### Problem statement
With respect to the word "breadcrumb", report how many lines of the following listing include it. Give nothing but the number.

### Exercise input
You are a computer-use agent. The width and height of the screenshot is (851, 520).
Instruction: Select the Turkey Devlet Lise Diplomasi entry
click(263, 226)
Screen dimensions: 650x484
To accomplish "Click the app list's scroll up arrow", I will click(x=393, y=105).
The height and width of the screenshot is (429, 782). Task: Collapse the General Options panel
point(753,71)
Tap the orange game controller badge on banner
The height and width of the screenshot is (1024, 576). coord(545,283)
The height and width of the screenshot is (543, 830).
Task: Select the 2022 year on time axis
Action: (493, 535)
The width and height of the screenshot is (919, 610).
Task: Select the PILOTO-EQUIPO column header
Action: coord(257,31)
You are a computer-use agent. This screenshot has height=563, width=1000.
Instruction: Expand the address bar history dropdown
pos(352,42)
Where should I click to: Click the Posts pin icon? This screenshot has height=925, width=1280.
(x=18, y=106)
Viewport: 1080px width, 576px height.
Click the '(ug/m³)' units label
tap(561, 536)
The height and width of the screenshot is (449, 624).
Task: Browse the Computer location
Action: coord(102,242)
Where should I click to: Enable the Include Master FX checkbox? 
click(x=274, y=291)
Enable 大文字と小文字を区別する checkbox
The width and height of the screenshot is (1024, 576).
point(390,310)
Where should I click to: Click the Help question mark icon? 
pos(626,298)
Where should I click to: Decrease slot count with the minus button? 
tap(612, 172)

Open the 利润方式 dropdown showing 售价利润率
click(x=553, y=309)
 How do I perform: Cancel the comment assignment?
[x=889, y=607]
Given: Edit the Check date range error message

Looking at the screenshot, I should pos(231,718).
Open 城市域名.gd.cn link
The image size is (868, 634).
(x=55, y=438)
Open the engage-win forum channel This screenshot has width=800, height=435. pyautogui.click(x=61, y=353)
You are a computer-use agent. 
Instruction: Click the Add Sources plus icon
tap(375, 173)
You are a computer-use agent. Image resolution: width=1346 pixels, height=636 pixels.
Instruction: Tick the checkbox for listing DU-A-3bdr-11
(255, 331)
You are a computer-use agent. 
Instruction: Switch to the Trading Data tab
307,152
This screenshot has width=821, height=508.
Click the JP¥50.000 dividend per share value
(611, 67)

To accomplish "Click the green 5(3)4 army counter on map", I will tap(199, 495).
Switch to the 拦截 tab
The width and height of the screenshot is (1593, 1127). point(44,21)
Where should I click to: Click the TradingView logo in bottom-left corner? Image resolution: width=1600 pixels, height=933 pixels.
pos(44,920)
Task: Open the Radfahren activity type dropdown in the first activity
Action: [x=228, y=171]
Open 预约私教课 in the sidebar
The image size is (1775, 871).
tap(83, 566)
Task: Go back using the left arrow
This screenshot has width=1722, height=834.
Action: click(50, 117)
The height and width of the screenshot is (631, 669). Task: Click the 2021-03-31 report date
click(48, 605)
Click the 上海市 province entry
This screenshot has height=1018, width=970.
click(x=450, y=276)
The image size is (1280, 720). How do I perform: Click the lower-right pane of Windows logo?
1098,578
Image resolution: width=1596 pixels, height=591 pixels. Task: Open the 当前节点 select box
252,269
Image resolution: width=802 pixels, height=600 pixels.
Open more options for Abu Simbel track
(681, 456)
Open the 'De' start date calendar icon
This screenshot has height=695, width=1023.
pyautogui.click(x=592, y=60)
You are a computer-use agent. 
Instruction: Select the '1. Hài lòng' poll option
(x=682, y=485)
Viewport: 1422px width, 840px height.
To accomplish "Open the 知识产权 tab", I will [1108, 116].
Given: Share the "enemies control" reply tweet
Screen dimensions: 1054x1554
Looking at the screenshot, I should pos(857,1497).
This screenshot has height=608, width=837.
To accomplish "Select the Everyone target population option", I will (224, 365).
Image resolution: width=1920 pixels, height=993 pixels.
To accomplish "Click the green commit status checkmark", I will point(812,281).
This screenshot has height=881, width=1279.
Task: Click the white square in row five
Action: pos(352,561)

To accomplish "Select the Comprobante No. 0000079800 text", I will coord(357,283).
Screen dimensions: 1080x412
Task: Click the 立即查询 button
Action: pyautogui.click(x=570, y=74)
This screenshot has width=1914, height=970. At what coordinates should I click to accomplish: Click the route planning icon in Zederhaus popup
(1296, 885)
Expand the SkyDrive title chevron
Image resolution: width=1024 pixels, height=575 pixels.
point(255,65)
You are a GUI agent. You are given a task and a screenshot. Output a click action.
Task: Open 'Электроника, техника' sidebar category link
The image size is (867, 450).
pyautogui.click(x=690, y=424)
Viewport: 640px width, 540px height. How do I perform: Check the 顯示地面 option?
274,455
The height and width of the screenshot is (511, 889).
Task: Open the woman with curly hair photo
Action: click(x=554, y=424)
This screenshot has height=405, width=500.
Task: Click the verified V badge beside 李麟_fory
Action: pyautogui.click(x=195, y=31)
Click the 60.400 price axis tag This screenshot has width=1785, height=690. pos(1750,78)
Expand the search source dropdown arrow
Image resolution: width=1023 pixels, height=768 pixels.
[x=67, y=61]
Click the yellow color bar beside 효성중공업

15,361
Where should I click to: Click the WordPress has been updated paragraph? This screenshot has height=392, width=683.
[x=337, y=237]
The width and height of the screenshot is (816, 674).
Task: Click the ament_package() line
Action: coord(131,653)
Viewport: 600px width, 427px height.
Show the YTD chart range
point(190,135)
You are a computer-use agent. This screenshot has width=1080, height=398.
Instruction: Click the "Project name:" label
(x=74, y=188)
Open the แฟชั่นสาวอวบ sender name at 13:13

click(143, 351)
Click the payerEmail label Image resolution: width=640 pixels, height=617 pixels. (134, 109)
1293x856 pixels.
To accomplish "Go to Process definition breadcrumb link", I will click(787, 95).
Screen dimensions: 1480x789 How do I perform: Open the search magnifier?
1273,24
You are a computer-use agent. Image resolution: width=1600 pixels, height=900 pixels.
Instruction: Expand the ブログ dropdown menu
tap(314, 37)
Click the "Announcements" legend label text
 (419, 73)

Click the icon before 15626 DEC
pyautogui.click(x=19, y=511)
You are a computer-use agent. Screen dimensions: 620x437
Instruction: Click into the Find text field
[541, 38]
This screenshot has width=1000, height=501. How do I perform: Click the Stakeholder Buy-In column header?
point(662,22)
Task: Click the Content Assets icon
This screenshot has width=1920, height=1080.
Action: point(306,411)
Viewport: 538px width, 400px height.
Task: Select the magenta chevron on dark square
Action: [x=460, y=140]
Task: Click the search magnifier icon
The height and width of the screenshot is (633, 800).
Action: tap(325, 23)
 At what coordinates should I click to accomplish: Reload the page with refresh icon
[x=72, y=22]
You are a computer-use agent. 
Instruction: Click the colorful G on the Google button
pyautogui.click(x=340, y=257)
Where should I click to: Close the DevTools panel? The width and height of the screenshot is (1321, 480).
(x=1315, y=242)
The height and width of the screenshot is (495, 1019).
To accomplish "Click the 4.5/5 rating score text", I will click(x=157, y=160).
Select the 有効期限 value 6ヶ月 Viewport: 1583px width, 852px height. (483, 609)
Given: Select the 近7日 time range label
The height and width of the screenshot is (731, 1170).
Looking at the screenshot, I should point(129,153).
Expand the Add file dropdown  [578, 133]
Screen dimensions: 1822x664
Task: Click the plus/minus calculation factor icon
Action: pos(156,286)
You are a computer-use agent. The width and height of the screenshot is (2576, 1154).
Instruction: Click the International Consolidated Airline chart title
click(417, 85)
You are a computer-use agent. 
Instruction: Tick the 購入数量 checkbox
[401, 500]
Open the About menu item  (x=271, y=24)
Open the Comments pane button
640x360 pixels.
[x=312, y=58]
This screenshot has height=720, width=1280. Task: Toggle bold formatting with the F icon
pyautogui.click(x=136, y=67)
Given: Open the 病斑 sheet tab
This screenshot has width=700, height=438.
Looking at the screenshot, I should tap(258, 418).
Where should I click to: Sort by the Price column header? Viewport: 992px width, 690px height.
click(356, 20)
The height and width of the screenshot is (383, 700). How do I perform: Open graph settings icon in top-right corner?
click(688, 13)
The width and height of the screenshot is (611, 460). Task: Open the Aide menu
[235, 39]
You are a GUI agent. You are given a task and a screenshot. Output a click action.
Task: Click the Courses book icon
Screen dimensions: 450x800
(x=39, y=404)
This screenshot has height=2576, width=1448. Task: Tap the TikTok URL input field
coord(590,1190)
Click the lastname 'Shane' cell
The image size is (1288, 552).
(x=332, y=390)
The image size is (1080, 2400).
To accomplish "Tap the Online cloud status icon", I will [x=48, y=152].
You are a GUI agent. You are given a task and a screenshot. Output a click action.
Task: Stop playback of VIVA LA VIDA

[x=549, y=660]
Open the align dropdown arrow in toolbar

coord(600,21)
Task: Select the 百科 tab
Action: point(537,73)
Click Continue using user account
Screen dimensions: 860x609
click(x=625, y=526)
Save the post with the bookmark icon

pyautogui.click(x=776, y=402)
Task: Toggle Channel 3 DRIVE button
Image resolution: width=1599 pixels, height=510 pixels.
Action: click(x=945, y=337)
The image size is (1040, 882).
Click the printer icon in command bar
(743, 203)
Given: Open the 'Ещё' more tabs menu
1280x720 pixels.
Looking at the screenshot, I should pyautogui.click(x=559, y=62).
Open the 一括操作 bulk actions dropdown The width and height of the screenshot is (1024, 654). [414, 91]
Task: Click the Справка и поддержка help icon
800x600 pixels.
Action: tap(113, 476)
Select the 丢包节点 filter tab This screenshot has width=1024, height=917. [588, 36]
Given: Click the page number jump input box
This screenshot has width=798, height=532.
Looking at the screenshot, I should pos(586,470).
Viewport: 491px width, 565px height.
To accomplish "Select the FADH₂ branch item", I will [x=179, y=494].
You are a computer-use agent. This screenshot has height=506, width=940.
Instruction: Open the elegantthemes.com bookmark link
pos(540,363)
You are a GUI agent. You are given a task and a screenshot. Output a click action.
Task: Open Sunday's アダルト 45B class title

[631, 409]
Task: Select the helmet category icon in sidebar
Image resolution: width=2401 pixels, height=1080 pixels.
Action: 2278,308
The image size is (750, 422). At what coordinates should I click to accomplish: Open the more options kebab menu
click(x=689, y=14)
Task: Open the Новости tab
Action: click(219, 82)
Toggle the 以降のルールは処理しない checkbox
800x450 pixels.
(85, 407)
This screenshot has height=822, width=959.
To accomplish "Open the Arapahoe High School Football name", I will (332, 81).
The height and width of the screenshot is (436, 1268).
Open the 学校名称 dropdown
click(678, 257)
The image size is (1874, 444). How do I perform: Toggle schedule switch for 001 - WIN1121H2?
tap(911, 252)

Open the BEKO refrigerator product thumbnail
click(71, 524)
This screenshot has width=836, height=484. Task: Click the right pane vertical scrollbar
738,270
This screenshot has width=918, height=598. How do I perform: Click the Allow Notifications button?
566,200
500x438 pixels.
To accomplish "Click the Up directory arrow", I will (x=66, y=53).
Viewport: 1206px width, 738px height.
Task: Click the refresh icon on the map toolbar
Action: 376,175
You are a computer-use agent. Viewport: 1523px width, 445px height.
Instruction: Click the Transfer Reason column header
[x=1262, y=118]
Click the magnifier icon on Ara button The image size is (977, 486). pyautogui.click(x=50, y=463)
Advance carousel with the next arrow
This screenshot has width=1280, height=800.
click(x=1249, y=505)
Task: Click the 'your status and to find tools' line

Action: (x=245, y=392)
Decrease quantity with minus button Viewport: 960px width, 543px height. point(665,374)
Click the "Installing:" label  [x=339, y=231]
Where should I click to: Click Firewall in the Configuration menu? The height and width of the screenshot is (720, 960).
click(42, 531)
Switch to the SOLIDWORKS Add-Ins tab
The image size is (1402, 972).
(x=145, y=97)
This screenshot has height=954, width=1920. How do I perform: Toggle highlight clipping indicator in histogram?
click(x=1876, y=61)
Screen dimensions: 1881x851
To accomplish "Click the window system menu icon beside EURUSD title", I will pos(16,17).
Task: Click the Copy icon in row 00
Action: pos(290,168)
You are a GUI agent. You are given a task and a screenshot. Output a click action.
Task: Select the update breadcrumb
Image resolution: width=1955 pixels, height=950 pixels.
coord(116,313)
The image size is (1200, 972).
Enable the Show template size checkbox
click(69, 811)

### The answer
2